The Belgian food safety agency has identified two wild boars carrying the disease around the southern village of Étalle, in the Belgian province of Luxembourg.

The source of the outbreak has not been confirmed but the agency said the recent increased levels of spread across much of Europe ‘could be the consequence of introducing leftover food left behind by travellers from infected areas’.

The risk level of ASF entering the UK via products has already been raised to ‘medium’ following outbreaks on large Romanian farms.

The National Pig Association (NPA) is concerned about the risk of disease spread posed by feral boar, particularly in the Forest of Dean. It will continue to discuss the situation with Defra and to work with other organisations in and around the forest to raise awareness of the risks.

You can visit the NPA website for more information and read the NPA's full ASF briefing here.

Contingency plans

The NPA is urging all pig producers to consider their contingency plans in the event that the virus does make it to the UK. This would result in the imposition of movement controls and other restrictions. Read the government’s strategy for controlling ASF.

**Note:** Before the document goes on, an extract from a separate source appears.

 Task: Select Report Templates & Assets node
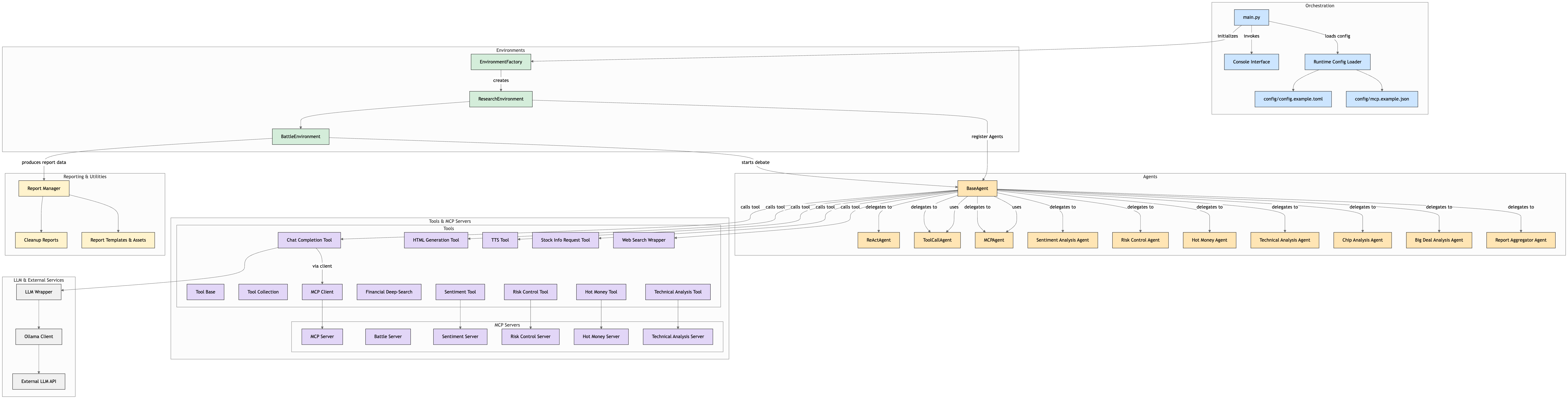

NPA advice, including precautionary activity and contingency planning to keep the ASF virus out of the UK pig herd:

  • Ensure pigs are not fed catering waste, kitchen scraps or pork products, thereby observing the swill feeding ban.
  • Feeding of meat products, including swill, kitchen scraps and catering waste, to wild boar or feral pigs is also illegal.
  • It is essential to ensure that no pigmeat products are taken onto farms, for example in workers’ lunches.
  • All pig keepers should ensure that visitors to their premises have not had recent contact with affected regions.
  • Anybody returning from the affected EU member states should avoid contact with domestic pigs, whether commercial holdings or smallholdings, areas with feral pigs or wild boar, until they are confident they have no contaminated clothing, footwear or equipment.
  • Please familiarise yourself with the symptoms of ASF and report any suspicions immediately to your vet.